The Trans-Pacific Partnership Agreement (TPPA) is expected to be good for the Borneo’s timber industry in terms of creating a bigger market and reducing import duty. Source: Borneo Post
Second Resource Planning and Environment Minister Datuk Amar Awang Tengah Ali Hassan said based on explanations given by the Minister of International Trade and Industry Datuk Seri Mustapa Mohamed, the yet-to-be-signed TPPA should not negatively affect the state’s timber industry.
“Instead, it will open a bigger market. Besides that, through TPPA, the import duty between the 12 countries will be reduced,” he said in his keynote address at Sarawak Timber Industry Development Corporation (STIDC)’s monthly meeting.
The 12 countries in the pact are Malaysia, Brunei, Chile, New Zealand, Singapore, US, Australia, Peru, Vietnam, Canada, Mexico and Japan.
Awang Tengah said he did draw Mustapa’s attention to various concerns of the state, especially those pertaining to the environment, when he (Mustapa) was here recently to give a briefing on the TPPA.
“These (concerns) must be tackled. The minister will hold further discussions with us to ensure matters like these can be spelled out clearly. The main objective is to ensure the timber industry can continue to be developed,” he said.
Meanwhile, Awang Tengah advised STIDC to formulate an action plan for the 11th Malaysia Plan (11MP) and beyond to boost the timber industry’s value-added index from the current 30% to 40%.

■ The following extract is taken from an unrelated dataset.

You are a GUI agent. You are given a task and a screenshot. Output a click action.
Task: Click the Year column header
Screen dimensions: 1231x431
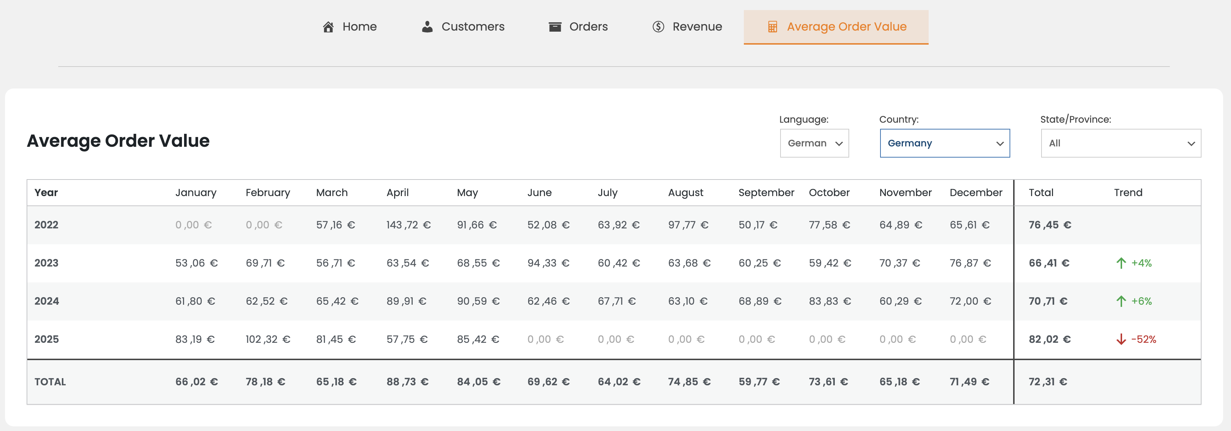pyautogui.click(x=46, y=193)
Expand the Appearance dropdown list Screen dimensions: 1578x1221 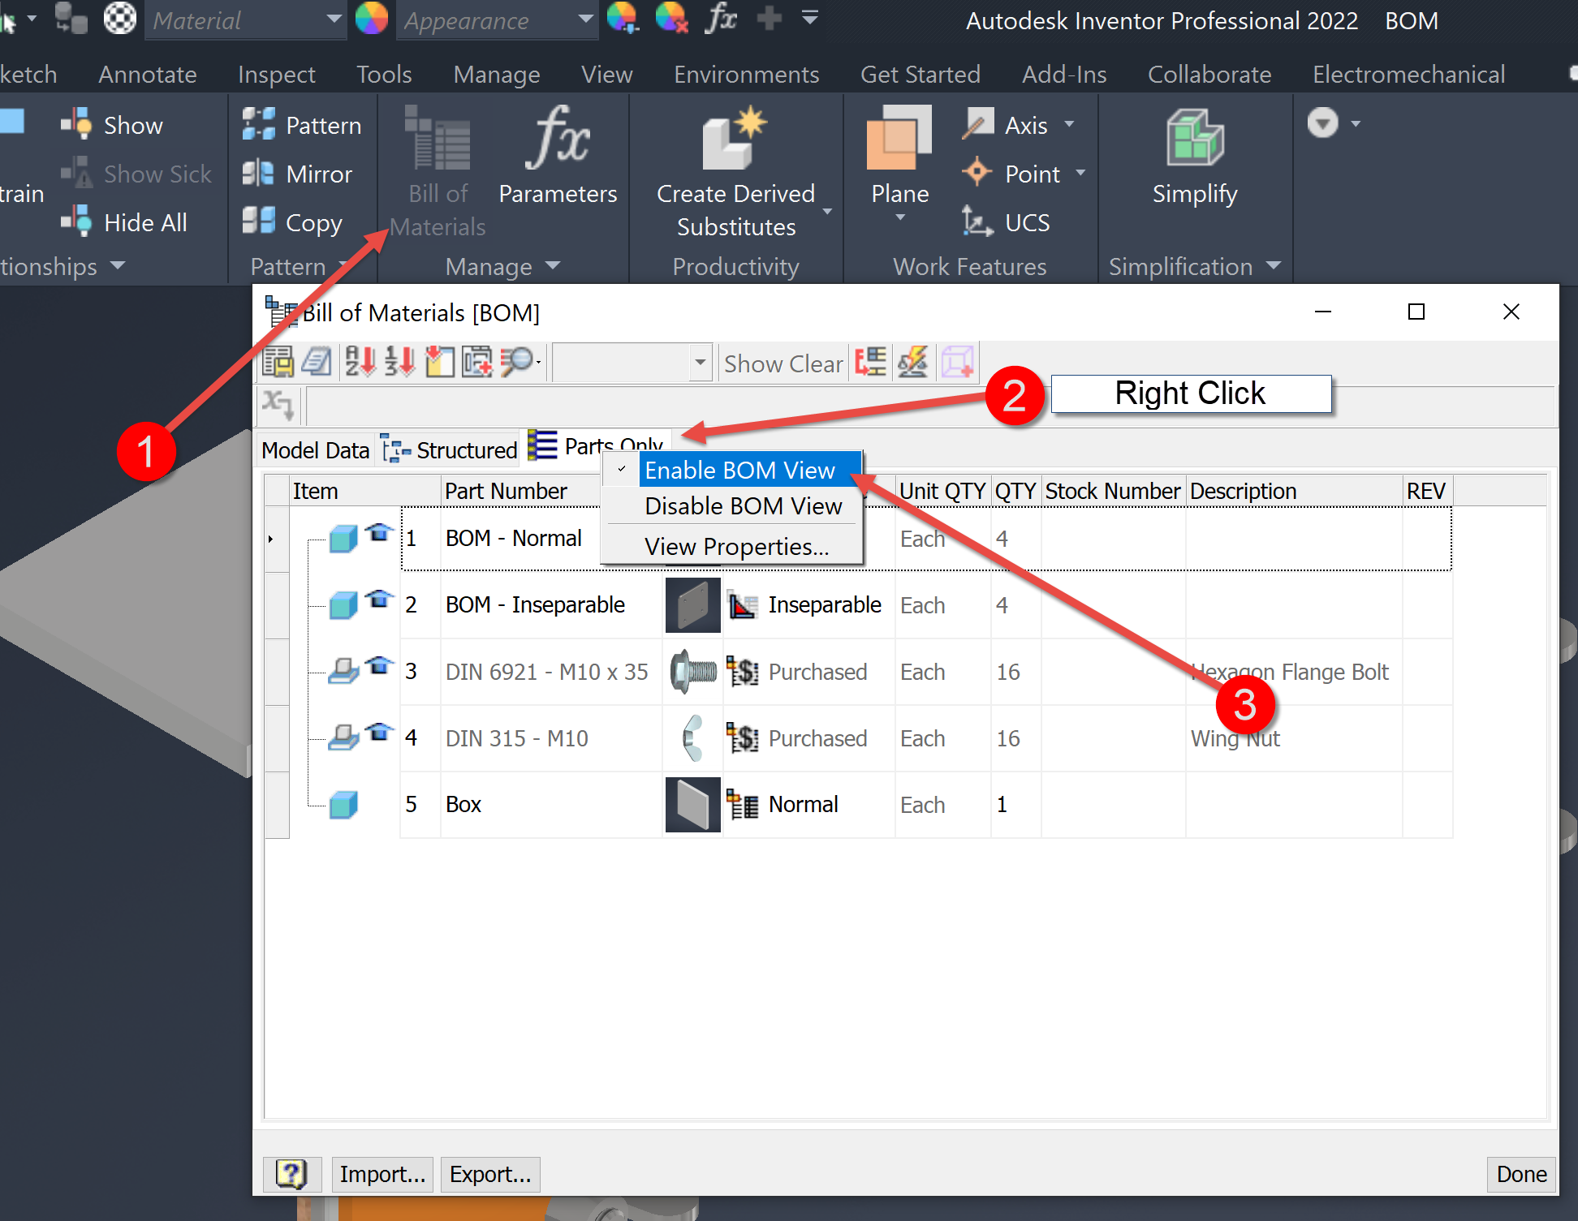[x=584, y=19]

This is to ensure that the export sector income can rise to between RM8 billion and RM10 billion annually.
“Long-term strategies to boost export earnings should be pooled together by looking into opportunities to explore new products that have value added in the timber industry. Among them that we have implemented was our joint ventures with foreign investors in producing wood pellets,” Mr Tengah said.
“The most strategic for us is to explore furniture production from Acacia wood through the Acacia Forest Plantation project that had been fully acquired by STIDC. For this purpose, STIDC has to identify suitable local and foreign investors to realise this goal.”
Mr Tengah noted that the state’s timber industry currently had export revenue of RM7.2 billion and generated 50,000 jobs.
This revenue was derived from the use of timber from the state’s tropical forest, amounting to not less than seven million cubic metres per year.
“On average, the added value that has been generated from every cubic metre of timber that is processed is RM1,020,” he said.
This value is important as a benchmark for the Sarawak’s timber downstream industry at this time and in the years to come.”
On a related matter, he said collaborations with industries and institutions of higher learning must be enhanced in terms of research and development (R&D) in order to produce new value-added products to maximise use of the state’s natural resources.
“The R&D efforts forged with STA (Sarawak Timber Association) and Unimas (Universiti Malaysia Sarawak) in furniture product development is very important. They are in line with our goals to increase export revenue.”
He also said planning and infrastructure development for the timber industry was an important component that must be given priority so that the state would be able to attract more large-scale local and foreign investors.
“Investments in the downstream industry based on wood is expected to be able to boost export revenue surpassing RM8 billion in the 11MP.
“Besides that, preparing the supporting industries is also very critical to complete the value chain in the wood-based downstream industry, especially the big-scale furniture industry that is export oriented.”